Once you find the line with "Ehering (739, 1766)" in the data that follows, repeat it and every line after it exactly, through the line with "Partnerring (755, 1979)".

[Collection entries]

——

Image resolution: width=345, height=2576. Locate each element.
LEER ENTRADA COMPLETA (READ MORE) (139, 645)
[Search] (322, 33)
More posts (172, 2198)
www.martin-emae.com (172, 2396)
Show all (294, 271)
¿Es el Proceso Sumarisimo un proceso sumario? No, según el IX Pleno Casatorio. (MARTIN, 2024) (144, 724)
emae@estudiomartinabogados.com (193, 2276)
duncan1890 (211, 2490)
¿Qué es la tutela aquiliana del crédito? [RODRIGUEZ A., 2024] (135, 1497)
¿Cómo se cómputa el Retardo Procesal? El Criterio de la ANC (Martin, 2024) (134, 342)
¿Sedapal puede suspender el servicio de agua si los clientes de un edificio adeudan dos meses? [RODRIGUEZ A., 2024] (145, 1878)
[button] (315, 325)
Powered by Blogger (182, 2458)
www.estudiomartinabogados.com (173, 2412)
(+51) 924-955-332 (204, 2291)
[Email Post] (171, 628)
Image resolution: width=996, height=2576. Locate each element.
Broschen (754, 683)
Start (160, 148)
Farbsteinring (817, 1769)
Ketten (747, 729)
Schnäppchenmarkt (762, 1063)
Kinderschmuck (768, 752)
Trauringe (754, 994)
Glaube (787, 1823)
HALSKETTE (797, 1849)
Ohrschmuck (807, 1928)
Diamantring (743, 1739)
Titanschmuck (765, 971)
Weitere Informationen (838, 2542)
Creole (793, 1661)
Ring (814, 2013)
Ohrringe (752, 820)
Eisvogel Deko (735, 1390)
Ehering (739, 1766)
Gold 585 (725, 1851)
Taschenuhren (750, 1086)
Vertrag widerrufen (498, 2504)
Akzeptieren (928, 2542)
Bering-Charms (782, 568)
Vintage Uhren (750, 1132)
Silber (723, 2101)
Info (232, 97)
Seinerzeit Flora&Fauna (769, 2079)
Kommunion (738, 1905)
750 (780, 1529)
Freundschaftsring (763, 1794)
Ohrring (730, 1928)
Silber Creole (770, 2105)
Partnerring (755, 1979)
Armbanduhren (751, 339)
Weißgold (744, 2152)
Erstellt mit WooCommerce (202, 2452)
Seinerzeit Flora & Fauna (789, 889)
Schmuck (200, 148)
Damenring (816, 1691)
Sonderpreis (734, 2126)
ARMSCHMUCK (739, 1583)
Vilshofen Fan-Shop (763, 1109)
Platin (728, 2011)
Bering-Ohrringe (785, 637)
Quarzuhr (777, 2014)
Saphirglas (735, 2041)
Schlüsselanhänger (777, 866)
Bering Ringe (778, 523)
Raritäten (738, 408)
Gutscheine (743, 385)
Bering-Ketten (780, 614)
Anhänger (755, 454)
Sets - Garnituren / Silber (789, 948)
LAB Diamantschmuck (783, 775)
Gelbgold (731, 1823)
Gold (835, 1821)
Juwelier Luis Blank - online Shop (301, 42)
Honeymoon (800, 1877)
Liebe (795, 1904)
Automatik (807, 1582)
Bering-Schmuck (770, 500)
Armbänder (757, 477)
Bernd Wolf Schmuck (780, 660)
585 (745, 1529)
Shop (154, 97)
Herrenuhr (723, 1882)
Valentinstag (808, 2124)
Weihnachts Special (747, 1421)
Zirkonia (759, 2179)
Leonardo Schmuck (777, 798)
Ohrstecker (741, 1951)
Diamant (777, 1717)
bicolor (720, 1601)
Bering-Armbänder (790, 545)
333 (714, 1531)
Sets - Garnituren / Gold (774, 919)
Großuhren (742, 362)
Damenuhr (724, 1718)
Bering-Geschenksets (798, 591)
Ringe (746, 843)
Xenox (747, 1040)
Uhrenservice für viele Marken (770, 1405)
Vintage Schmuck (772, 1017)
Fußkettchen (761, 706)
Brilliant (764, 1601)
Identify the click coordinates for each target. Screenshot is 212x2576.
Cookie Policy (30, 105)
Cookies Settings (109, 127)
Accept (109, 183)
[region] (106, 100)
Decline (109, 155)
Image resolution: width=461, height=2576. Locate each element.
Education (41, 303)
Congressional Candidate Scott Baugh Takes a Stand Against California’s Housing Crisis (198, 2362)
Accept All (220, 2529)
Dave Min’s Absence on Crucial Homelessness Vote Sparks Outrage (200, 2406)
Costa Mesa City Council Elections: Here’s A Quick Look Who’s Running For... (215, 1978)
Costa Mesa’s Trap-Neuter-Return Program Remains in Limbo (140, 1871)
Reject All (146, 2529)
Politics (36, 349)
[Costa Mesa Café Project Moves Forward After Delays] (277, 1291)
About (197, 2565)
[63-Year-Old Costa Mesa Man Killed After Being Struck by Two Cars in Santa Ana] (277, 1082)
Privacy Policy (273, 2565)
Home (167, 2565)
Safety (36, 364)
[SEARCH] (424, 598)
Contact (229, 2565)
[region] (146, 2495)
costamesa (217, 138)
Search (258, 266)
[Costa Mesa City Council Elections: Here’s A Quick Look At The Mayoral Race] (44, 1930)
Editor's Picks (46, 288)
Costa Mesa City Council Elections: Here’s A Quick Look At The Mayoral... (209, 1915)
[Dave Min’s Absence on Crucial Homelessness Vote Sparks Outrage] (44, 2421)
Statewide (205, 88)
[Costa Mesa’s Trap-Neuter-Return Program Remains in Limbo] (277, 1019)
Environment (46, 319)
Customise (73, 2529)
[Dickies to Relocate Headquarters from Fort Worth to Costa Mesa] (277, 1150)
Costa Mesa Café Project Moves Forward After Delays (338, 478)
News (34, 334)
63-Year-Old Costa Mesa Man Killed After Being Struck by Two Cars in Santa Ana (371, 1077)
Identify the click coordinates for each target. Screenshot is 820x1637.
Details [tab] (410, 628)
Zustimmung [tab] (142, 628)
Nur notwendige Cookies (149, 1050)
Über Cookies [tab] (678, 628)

——

* _OUTPUT BELOW_:
Ehering (739, 1766)
Gold 585 (725, 1851)
Taschenuhren (750, 1086)
Vertrag widerrufen (498, 2504)
Akzeptieren (928, 2542)
Bering-Charms (782, 568)
Vintage Uhren (750, 1132)
Silber (723, 2101)
Info (232, 97)
Seinerzeit Flora&Fauna (769, 2079)
Kommunion (738, 1905)
750 (780, 1529)
Freundschaftsring (763, 1794)
Ohrring (730, 1928)
Silber Creole (770, 2105)
Partnerring (755, 1979)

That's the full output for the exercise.